Omit the pictures. Transcribe exactly the lines below, from the one with "Instruction: Open the ヘルプ(H) menu" up to and including the last.

----------------------------------------

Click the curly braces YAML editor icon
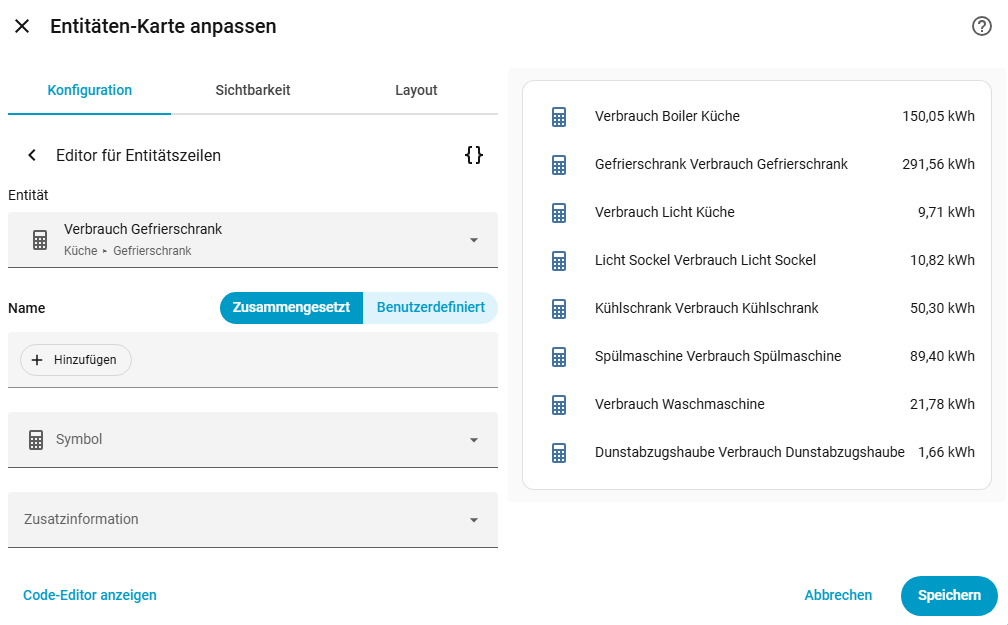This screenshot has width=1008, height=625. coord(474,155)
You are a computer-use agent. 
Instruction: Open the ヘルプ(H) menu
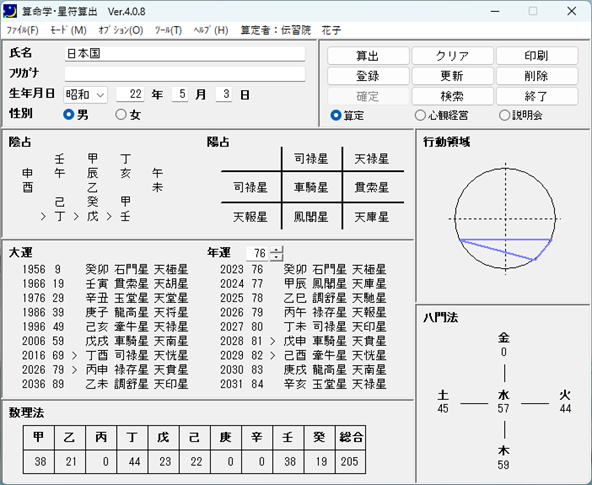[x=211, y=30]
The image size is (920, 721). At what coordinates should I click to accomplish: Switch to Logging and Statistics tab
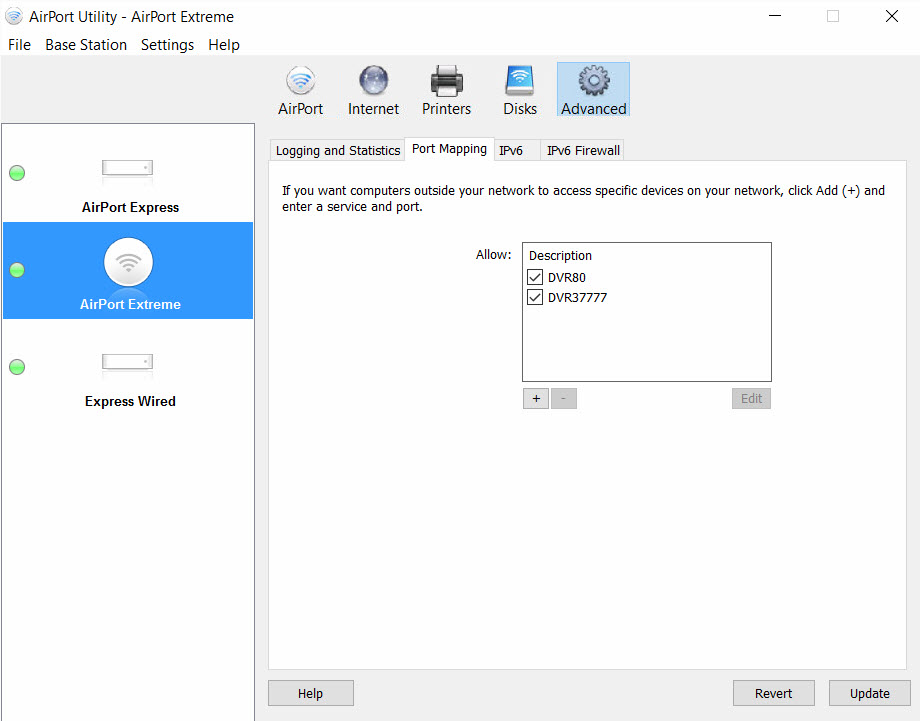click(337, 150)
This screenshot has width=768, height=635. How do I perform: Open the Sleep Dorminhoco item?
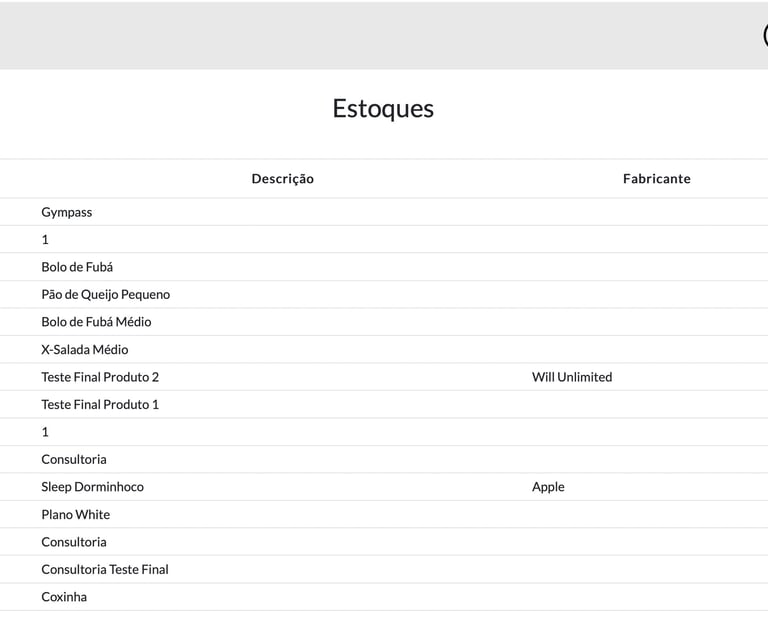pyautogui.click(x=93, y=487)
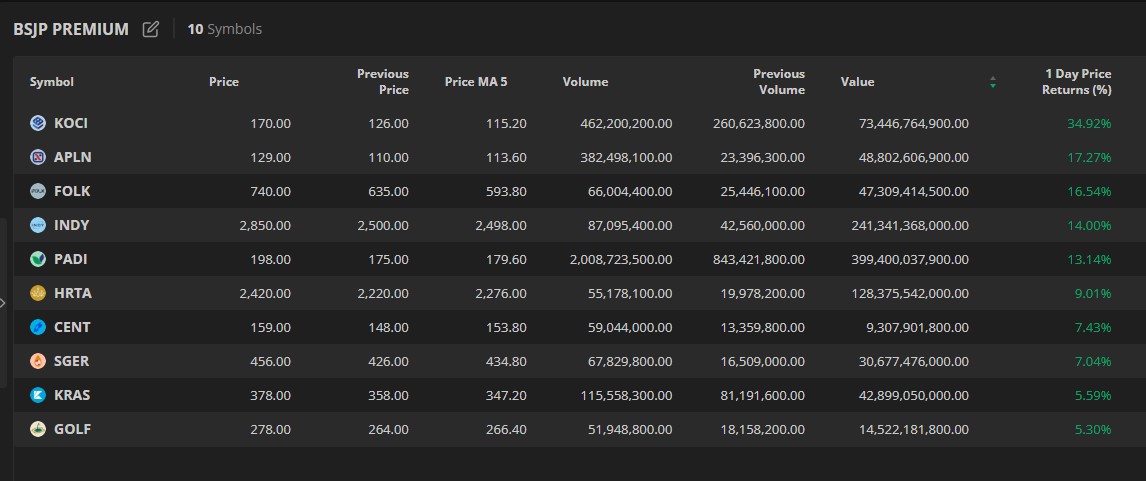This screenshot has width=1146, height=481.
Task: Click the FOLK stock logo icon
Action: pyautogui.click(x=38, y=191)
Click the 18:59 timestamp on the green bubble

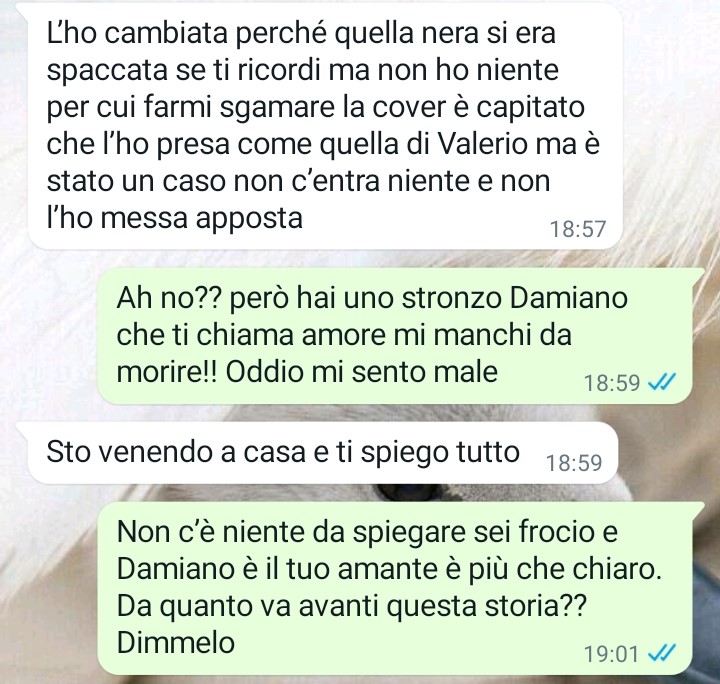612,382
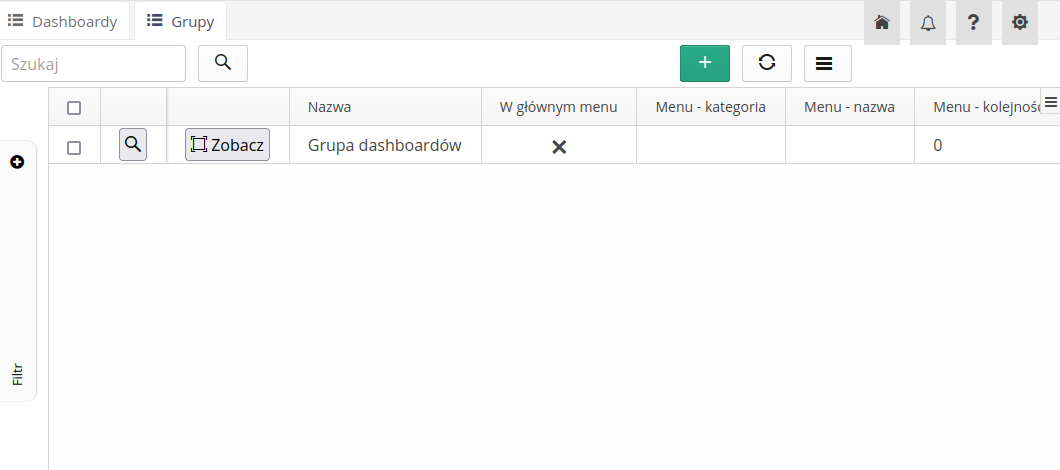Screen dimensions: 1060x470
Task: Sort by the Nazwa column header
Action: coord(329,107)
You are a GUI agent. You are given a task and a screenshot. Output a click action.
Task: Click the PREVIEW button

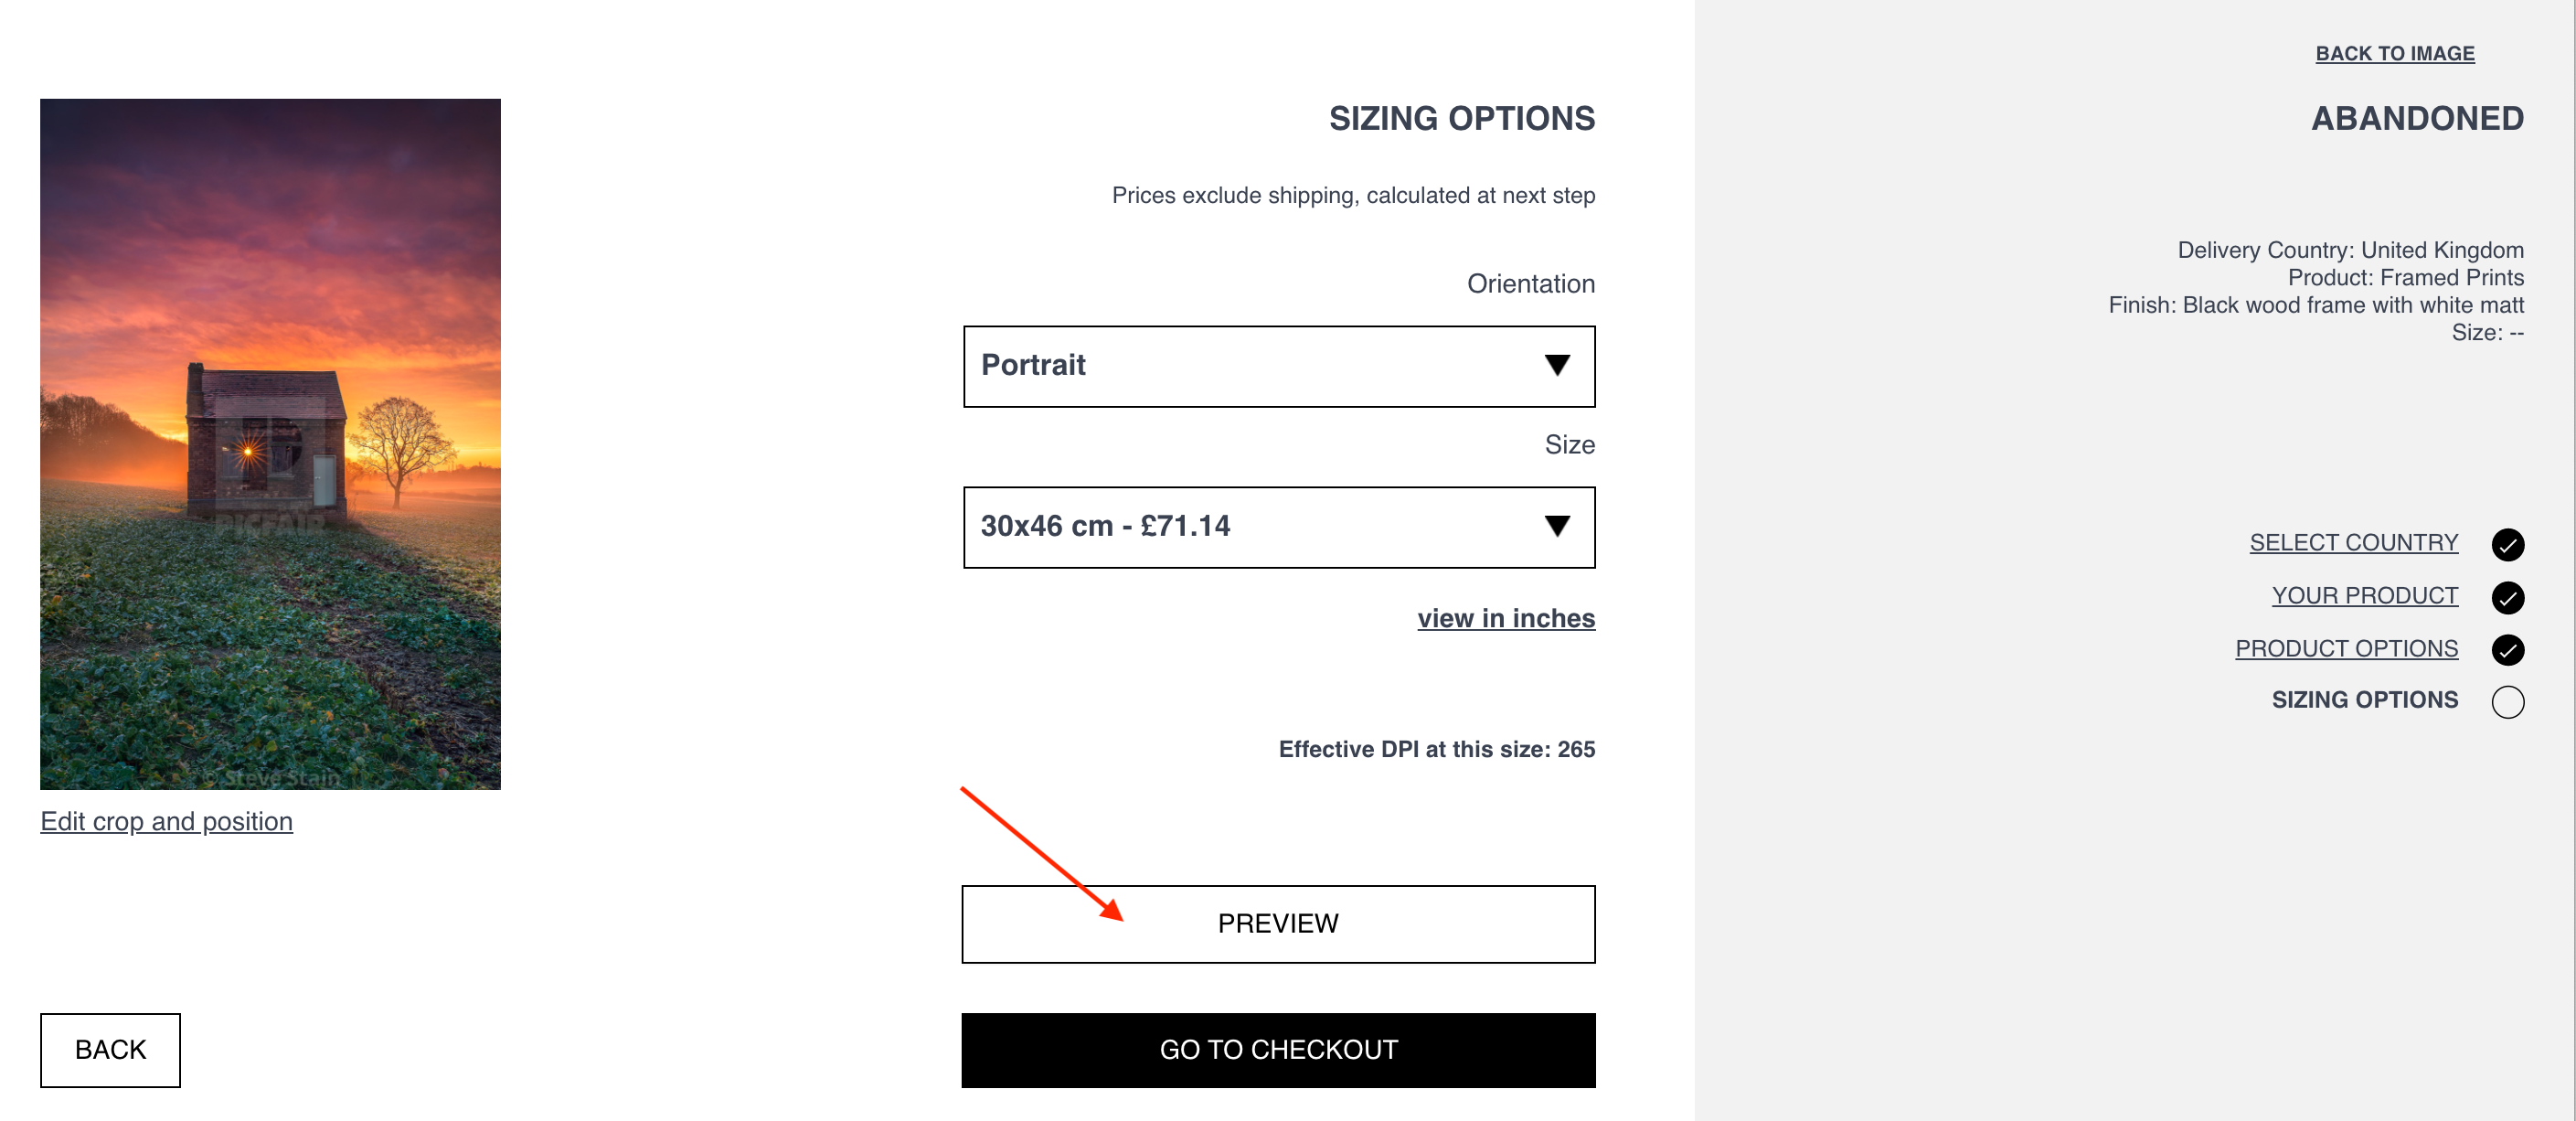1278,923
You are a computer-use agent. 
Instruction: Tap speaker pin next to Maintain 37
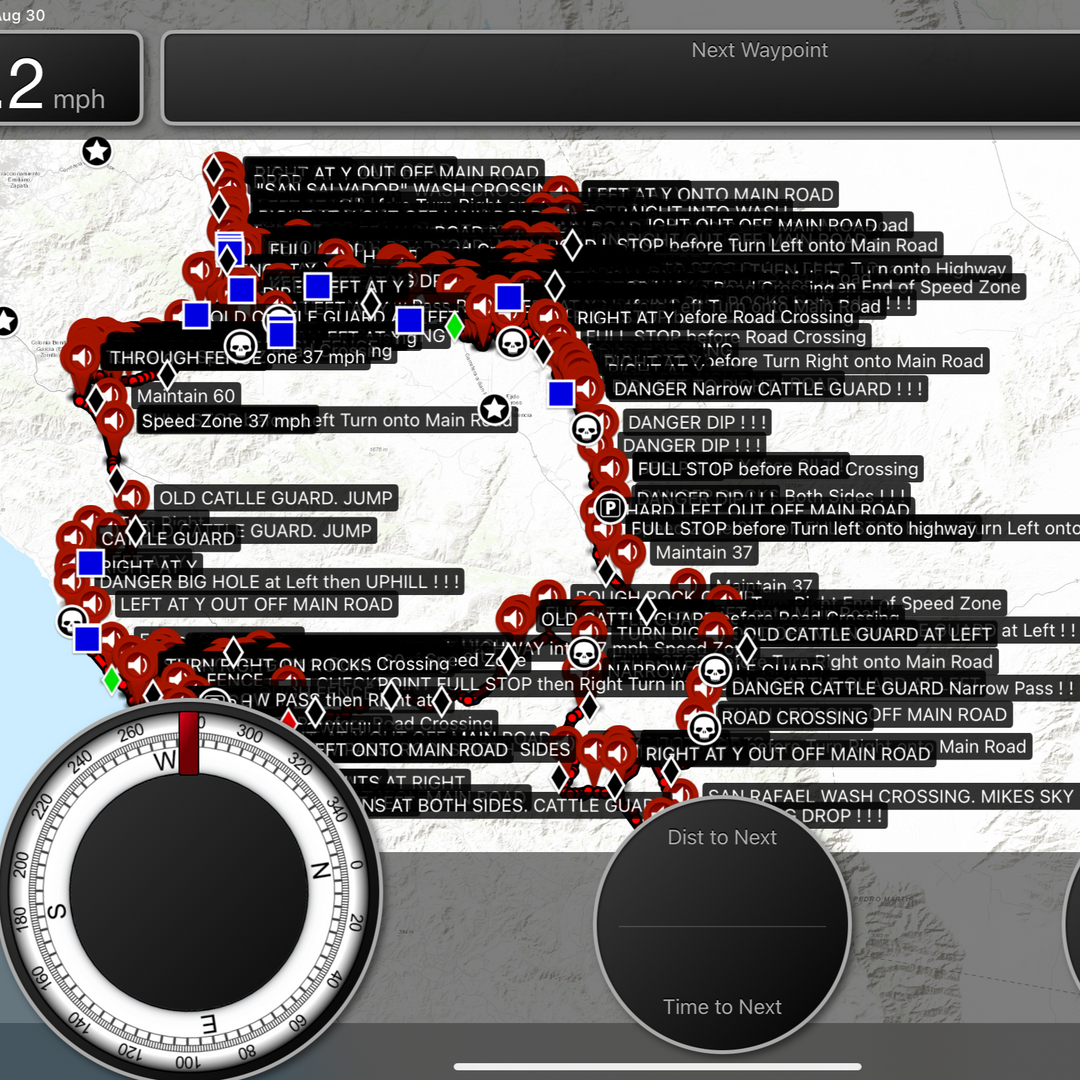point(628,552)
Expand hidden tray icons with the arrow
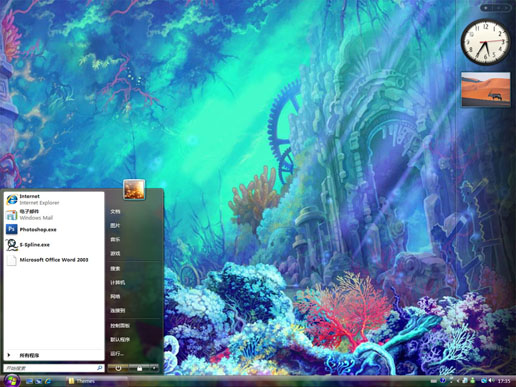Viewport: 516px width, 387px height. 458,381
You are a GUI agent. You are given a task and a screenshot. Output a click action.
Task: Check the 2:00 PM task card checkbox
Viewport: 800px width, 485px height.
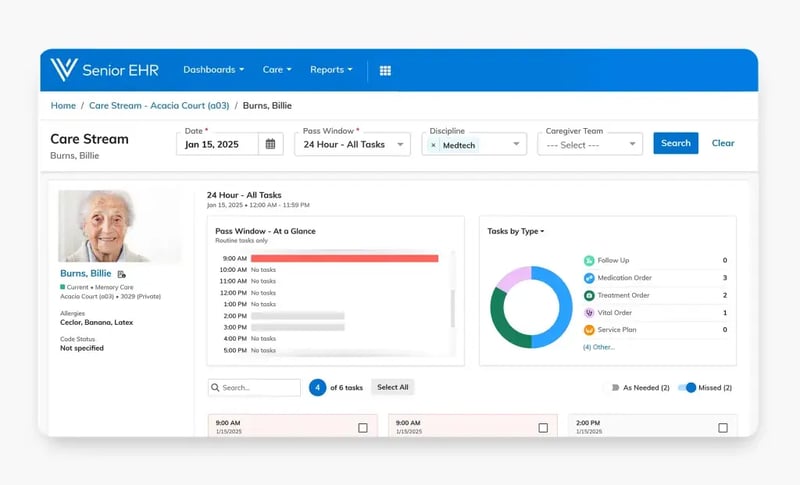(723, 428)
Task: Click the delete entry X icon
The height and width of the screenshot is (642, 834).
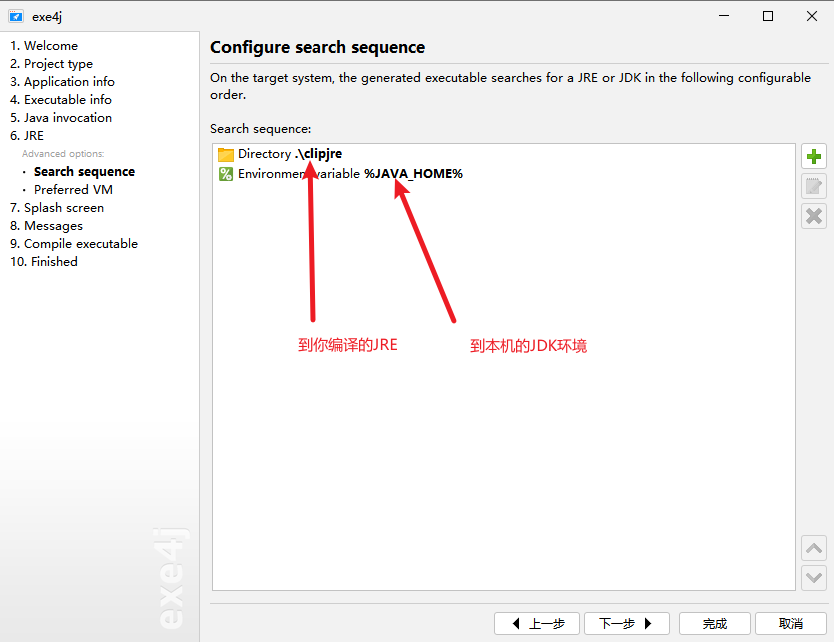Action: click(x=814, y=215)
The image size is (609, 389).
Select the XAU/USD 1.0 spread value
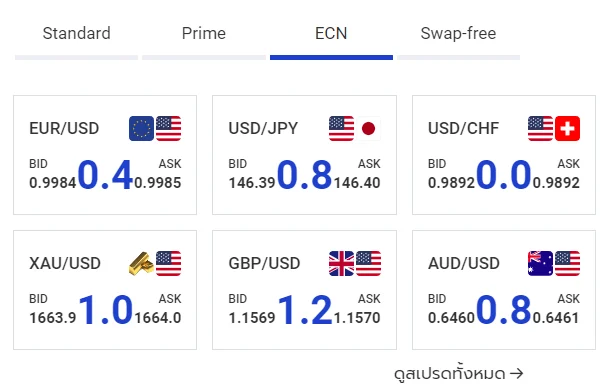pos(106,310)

----------------------------------------

:: Exercise output ::
Instruction: Open the ヘルプ(H) menu
[x=211, y=30]
The image size is (920, 721). At what coordinates should I click to accomplish: Switch to Logging and Statistics tab
click(337, 150)
This screenshot has width=768, height=635. How do I perform: Open the Sleep Dorminhoco item?
pyautogui.click(x=93, y=487)
This screenshot has width=1146, height=481.
Task: Click the FOLK stock logo icon
Action: pyautogui.click(x=38, y=191)
Click the 18:59 timestamp on the green bubble

612,382
Screen dimensions: 1060x470
Task: Sort by the Nazwa column header
Action: coord(329,107)
You are a GUI agent. You are given a task and a screenshot. Output a click action.
Task: Click the PREVIEW button

1278,923
You are a computer-use agent. 
Instruction: Tap speaker pin next to Maintain 37
point(628,552)
Expand hidden tray icons with the arrow
Viewport: 516px width, 387px height. 458,381
You are a GUI agent. You are given a task and a screenshot. Output a click action.
Task: Check the 2:00 PM task card checkbox
Viewport: 800px width, 485px height.
(723, 428)
Task: Click the delete entry X icon
The height and width of the screenshot is (642, 834).
Action: click(x=814, y=215)
The image size is (609, 389).
Select the XAU/USD 1.0 spread value
pos(106,310)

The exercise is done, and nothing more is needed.